Investing.com - Gold futures held near a three-month low on Wednesday, as expectations for higher U.S. interest rates continued to dampen sentiment for the precious metal.
Gold costs money to store and struggles to compete yield-bearing assets when interest rates are on the rise.
On the Comex division of the New York Mercantile Exchange, gold for December delivery tacked on 0.52%, or $6.50, to trade at $1,255.00 a troy ounce during European morning hours.
A day earlier, gold futures fell to $1,248.10, a level not seen since June 6, before settling at $1,248.50, down $5.80, or 0.46%.
Futures were likely to find support at $1,241.20, the low from June 5 and resistance at $1,272.60, the high from September 8.
Also on the Comex, silver for December delivery inched up 0.71%, or 13.5 cents, to trade at $19.05 a troy ounce. Silver futures hit $18.89 on Tuesday, the lowest since June 5.
The U.S. dollar index, which tracks the performance of the greenback against a basket of currencies, rose to a 15-month high of 84.43 on Wednesday.
The greenback hit a fresh six-year high against the yen and held near a 14-month peak against the euro.
The dollar remained well bid after a study by the San Francisco Federal Reserve suggested that investors' expectations for rate hikes lag those of the Fed.
A stronger U.S. dollar usually weighs on gold, as it dampens the metal's appeal as an alternative asset and makes dollar-priced commodities more expensive for holders of other currencies.
The greenback has rallied in recent weeks amid expectations that the Federal Reserve may announce a rate increase earlier than expected after economic data indicated that the recovery in the U.S. is progressing strongly.

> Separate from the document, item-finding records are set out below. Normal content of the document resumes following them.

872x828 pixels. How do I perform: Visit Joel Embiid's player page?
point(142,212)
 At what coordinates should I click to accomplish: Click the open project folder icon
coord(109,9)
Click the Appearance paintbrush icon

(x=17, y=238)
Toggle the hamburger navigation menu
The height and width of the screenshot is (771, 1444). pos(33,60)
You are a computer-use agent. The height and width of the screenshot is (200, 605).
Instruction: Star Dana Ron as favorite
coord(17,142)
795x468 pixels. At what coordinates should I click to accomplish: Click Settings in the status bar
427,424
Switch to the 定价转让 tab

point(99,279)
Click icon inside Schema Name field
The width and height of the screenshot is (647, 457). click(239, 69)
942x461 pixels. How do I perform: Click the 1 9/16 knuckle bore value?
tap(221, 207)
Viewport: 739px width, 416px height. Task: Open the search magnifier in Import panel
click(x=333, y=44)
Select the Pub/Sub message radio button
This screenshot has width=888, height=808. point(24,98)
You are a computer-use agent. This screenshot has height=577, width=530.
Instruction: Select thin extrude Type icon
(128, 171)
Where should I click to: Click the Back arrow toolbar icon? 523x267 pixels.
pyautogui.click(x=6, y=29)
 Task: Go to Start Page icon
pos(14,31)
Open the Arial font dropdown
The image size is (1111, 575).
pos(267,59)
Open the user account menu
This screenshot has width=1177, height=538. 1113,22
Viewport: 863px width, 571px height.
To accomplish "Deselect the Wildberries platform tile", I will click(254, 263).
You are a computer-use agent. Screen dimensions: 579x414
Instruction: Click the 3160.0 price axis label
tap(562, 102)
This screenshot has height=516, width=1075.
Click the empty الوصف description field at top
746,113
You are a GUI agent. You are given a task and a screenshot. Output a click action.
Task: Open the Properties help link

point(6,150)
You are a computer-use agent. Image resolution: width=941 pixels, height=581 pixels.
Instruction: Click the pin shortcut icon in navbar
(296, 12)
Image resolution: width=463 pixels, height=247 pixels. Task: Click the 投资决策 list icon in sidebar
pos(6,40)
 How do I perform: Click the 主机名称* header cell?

The Fed was expected to cut its asset purchase program by another $10 billion at its upcoming policy meeting on September 16-17, which would keep it on track for winding up the program in October, and to start raising interest rates sometime in mid-2015.
In the week ahead, investors will be awaiting Friday’s U.S. data on retail sales and consumer sentiment for further indications on the strength of the economic recovery and the possible future path of monetary policy.
Elsewhere in metals trading, copper for December delivery shed 0.05%, or 0.2 cents, to trade at $3.101 a pound as fresh concerns about China's credit supply and ongoing strength in the U.S. dollar hurt sentiment.
Chinese Premier Li Keqiang said on Tuesday that the country's money supply grew by 12.8% in August, slower than July's 13.5% growth and below expectations for an expansion of 13.4%.
The weak credit data underlined concerns about slowing growth in the world's biggest consumer of the industrial metal.
China is the world's largest copper consumer, accounting for nearly 40% of global demand.